Submitted to: Plant Molecular Biology Reporter
Publication Type: Peer reviewed journal
Publication Acceptance Date: 11/18/2004
Publication Date: 12/1/2004
Citation: Pittman, J.K., Shigaki, T., Marshall, J.L., Morris, J.L., Cheng, N., Hirschi, K. 2004. Functional and regulatory analysis of the Arabidopsis thaliana CAX2 cation transporter. Plant Molecular Biology Reporter. 56(6):959-971. Interpretive Summary: How plants deal with different stress conditions determines their ability to thrive. Here we analyze the metal transporters that help plants detoxify soils which contain high levels of toxic metals. The analysis of these transporters will aid in the eventual engineering of crop plants for improved yield and in the removal of toxic compounds from soils (termed phytoremediation).
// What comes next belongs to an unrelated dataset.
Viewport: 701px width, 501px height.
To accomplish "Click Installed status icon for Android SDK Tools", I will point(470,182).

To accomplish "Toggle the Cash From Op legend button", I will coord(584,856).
Technical Abstract: The vacuolar sequestration of metals is animportant metal tolerance mechanism in plants. The Arabidopsis thaliana vacuolar transporters CAX1 and CAX2 were originally identified in a Saccharomyces cerevisiae supression screen as Ca2+/H+ antiporters. CAX2 has a low affinity for Ca2+ but can transport other metals including Mn2+ and Cd2+. Here we demonstrate that unlike cax1 mutants, CAX2 insertional mutants caused no discernable morpoholgical phenotypes or alterations in Ca2+/H+ antiport activity. However, cax2 lines exhibited a reduction in vacuolar Mn2+/H+ antiport and, like cax1 mutants, reduced V-type H+-ATPace (V-ATPace) activity. Analysis of a CAX2 promoter '-glucoronidase (GUS) reporter gene fusion confirmed that CAX2 was expressed throughout the plant and strongly expressed in flower tissue, vascular tissue and in the apical meristem of young plants. Heterologous expression in yeast identified an N-terminal regulatory region in CAX2, sugessting that Arabidopsis contains multiple cation/H+ antiporters with shared regulatory features. Furthermore, despite significant variations in morphological and biochemical phenotypes, cax1 and cax2 lines both significantly alter V-ATPase activity, hinting at coordinate regulation among transporters driven by H+ gradients and the V-ATPace.